Bebekle Tatil / ALAÇATI *Balambaka Otel

Yeni post bayram sonrası derken hayli ara vermiş oldum. Malum Harun'un doğum günü de bayram sonrasına kalan büyük işlerimden biriydi:)
Bir de misafir trafiği yaşadık. Sonrasında bismillah dedim ve ciddi bir sağlıklı yaşam yoluna girdim, haydi hayırlısı. Sağlıklı yaşam işi pek çaktırmasa da vakit alan bir durum. O yüzdendir,  blogda bekleyen sayısız başlık varken yazmaya vakit bulamayışım:)

Neyse bu sağlıklı yaşam konusunu başka bir yazıma bırakıp, bu yaz ikinci rotamız olan Alaçatı maceralarımızdan bahsedeyim. Yalnız hazır olun yazacaklarım fotoğraflar kadar güzel olmayacak...

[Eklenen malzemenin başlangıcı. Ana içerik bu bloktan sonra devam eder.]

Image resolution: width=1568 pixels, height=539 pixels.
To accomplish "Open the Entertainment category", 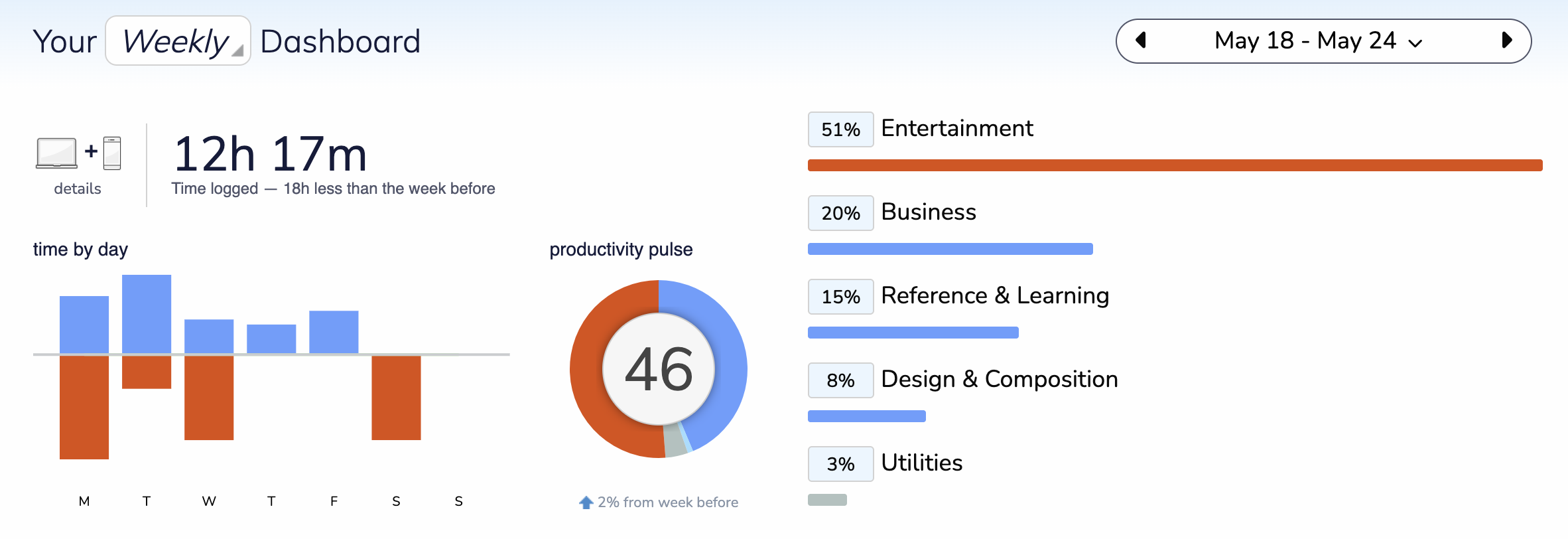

Bodrum'daki full memnuniyet ve tatminin üzerine Alaçatı tam bir hayal kırıklığı ile başladı.
Otele vardığımızda Harun uyuyordu. Donuk bir karşılama sonrası
 anahtarı alıp odaya geçtik. Bebek yatağı yoktu. Kocaman bir eksi....
Çünkü bu otele mart ayında rezervasyon yapıp, ödemenin tamamını da o tarihte yapmıştık. Gitmeden önce yine telefon konuşması yapmıştık ve bebekle geleceğimizi defalarca belirtmiştik.



"Unutmuşuz" diye umursamaz bir ifadeyle yatak ilave edildi. Tabii bu arada gümbürtüye Harun uyanmış oldu .....Pofff.

Görmezden gelelim tatildeyiz diye düşünüp, elimi yüzümü yıkamak için banyoya girdiğimde duş başlığının kırık olduğunu gördüm. Yukarıda sadece bir boru ve başlıkta yere öylece konmuştu.

Sinirlerimiz zıpladı resmen. Oda kontrol bile edilmiyor düşünün artık.
Sonrasında bu sorunu da bildirdik otel işletmecisine, biz havuza girdik. O sırada odaya girip yaptılar.

Harun'a yoldan yemek almıştık, havuzdan çıktık acıktı. Yedirmek için mama sandalyesi istedim. İstediğim kişi otel işletmecisinin kayınvalidesiymiş :) Böyle de bir durum var. Yani doğru düzgün işini yapan bir çalışan yok. Beyefendi, eşi, 6 aylık oğlu ve kayınvalidesi var. Neyse mama sandalyesi istedim. Yok bizde dedi...

Sanki evine misafirliğe gitmiştim ve mümkün olmayan birşey istiyormuşum gibi bir tavrı vardı. Sonra bizimki mama sandalyesine oturmuyor, kucakta yediriyoruz gibi saçma bir açıklama yaptı. Sanki ben torununun mama sandalyesini ödünç istemiştim....
Bulunduğu yerin otel olduğunun farkında bile değildi...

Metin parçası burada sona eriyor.